#### Problem description:
Look over the lines below. Report each one that includes the string "computer".

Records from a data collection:
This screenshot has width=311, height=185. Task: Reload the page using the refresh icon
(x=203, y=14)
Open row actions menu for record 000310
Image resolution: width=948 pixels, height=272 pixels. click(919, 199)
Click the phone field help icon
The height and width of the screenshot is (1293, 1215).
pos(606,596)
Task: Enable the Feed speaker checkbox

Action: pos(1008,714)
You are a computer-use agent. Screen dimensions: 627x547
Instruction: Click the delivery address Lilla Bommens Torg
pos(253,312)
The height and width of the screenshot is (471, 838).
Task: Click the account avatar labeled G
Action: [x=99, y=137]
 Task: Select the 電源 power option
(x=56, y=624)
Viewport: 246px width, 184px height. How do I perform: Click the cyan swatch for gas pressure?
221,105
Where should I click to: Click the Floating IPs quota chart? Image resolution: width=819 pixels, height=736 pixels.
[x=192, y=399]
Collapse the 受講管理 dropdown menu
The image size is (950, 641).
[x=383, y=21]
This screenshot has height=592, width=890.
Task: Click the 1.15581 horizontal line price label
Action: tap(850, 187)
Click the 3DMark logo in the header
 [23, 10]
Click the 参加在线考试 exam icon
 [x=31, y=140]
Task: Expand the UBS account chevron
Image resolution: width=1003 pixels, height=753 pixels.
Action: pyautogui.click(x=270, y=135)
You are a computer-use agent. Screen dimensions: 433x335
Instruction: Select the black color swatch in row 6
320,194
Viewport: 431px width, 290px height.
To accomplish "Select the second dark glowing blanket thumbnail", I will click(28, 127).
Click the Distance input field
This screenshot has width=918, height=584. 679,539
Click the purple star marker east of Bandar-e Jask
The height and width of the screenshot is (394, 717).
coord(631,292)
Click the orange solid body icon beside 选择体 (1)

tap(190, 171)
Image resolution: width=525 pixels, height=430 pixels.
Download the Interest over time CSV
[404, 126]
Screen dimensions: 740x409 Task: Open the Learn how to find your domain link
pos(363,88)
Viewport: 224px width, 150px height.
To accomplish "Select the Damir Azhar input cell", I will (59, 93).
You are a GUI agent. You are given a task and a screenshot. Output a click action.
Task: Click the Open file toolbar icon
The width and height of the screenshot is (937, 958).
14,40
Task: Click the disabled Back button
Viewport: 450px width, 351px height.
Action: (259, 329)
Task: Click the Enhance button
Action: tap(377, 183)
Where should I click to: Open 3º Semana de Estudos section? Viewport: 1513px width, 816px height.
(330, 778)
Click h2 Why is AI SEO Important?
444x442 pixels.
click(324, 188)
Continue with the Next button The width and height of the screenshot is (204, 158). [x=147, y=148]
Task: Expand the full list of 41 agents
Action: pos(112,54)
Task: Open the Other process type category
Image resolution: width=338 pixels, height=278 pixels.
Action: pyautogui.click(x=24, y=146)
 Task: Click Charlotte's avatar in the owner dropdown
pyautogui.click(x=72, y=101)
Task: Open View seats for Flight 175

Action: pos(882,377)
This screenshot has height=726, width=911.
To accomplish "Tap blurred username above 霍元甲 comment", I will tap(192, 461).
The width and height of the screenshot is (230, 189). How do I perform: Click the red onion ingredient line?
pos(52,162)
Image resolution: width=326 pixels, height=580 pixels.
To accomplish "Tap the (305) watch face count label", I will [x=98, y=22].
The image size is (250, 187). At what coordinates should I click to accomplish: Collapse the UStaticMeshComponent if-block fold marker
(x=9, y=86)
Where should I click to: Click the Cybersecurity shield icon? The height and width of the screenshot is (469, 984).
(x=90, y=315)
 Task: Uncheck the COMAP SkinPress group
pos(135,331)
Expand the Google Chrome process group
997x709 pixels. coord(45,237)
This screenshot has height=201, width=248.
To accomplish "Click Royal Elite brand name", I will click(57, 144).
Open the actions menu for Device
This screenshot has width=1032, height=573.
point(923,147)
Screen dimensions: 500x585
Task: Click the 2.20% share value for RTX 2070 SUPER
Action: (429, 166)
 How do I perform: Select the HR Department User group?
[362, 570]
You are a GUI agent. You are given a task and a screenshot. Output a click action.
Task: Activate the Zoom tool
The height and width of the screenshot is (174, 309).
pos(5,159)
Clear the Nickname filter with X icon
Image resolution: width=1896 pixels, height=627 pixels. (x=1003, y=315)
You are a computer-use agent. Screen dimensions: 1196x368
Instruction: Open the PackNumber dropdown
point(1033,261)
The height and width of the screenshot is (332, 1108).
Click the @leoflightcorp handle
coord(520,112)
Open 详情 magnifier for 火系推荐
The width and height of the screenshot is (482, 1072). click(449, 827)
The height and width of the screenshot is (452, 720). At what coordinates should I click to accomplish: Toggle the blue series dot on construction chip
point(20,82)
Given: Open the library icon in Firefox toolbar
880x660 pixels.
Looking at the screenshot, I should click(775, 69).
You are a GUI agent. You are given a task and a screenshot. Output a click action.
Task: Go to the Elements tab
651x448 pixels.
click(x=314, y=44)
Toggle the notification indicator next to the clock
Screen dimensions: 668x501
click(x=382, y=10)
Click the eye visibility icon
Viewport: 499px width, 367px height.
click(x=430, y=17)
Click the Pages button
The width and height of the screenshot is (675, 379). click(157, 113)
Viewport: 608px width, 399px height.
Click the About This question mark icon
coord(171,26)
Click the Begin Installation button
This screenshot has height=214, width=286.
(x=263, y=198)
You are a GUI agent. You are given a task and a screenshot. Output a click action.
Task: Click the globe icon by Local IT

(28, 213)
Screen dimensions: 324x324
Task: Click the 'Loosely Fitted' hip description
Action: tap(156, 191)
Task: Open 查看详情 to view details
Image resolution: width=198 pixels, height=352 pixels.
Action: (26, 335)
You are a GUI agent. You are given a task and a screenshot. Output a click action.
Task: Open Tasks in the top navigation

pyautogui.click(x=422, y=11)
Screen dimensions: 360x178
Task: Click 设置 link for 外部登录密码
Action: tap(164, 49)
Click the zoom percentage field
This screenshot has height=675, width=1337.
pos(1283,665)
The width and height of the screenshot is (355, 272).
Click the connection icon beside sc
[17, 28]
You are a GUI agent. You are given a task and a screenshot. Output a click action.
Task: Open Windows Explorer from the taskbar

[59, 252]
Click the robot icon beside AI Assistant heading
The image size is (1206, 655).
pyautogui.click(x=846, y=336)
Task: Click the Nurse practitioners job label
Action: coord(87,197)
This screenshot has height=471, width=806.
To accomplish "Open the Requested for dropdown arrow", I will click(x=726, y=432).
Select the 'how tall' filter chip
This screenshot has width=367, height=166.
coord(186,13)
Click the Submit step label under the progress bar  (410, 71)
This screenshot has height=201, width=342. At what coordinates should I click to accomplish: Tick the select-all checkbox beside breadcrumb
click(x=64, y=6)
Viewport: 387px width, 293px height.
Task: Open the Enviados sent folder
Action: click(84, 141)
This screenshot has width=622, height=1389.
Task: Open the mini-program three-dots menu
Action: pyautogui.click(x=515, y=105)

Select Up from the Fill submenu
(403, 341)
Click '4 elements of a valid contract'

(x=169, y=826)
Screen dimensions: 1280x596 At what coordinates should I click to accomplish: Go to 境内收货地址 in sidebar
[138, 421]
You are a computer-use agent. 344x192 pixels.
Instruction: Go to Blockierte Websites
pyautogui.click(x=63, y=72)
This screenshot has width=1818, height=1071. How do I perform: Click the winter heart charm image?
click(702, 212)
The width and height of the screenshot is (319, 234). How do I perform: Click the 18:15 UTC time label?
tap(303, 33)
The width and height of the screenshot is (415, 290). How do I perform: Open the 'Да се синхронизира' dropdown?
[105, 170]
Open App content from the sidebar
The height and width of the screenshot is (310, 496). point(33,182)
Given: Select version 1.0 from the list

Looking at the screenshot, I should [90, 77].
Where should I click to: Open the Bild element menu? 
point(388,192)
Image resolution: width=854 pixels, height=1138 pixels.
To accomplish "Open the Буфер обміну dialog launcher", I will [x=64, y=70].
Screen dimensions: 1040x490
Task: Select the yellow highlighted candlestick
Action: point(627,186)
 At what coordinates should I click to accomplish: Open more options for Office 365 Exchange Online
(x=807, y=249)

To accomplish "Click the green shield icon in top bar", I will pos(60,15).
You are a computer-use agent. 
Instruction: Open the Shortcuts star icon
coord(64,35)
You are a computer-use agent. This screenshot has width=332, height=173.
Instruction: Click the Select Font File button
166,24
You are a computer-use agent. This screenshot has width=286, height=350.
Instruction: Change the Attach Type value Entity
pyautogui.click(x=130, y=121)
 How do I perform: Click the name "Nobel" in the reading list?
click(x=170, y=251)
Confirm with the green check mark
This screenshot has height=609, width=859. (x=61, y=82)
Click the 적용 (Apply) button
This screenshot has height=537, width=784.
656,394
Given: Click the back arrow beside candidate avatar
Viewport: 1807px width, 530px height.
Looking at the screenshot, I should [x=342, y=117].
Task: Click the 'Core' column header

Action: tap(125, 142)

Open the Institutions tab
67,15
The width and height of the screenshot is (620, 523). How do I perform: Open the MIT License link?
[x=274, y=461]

#### Solution for this problem:
You are a computer-use agent. Screen dimensions: 627x547
You are a computer-use agent. Screen dimensions: 433x335
You are a computer-use agent. Screen dimensions: 1196x368
You are a computer-use agent. 344x192 pixels.
You are a computer-use agent. 
You are a computer-use agent. This screenshot has width=332, height=173.
You are a computer-use agent. This screenshot has width=286, height=350.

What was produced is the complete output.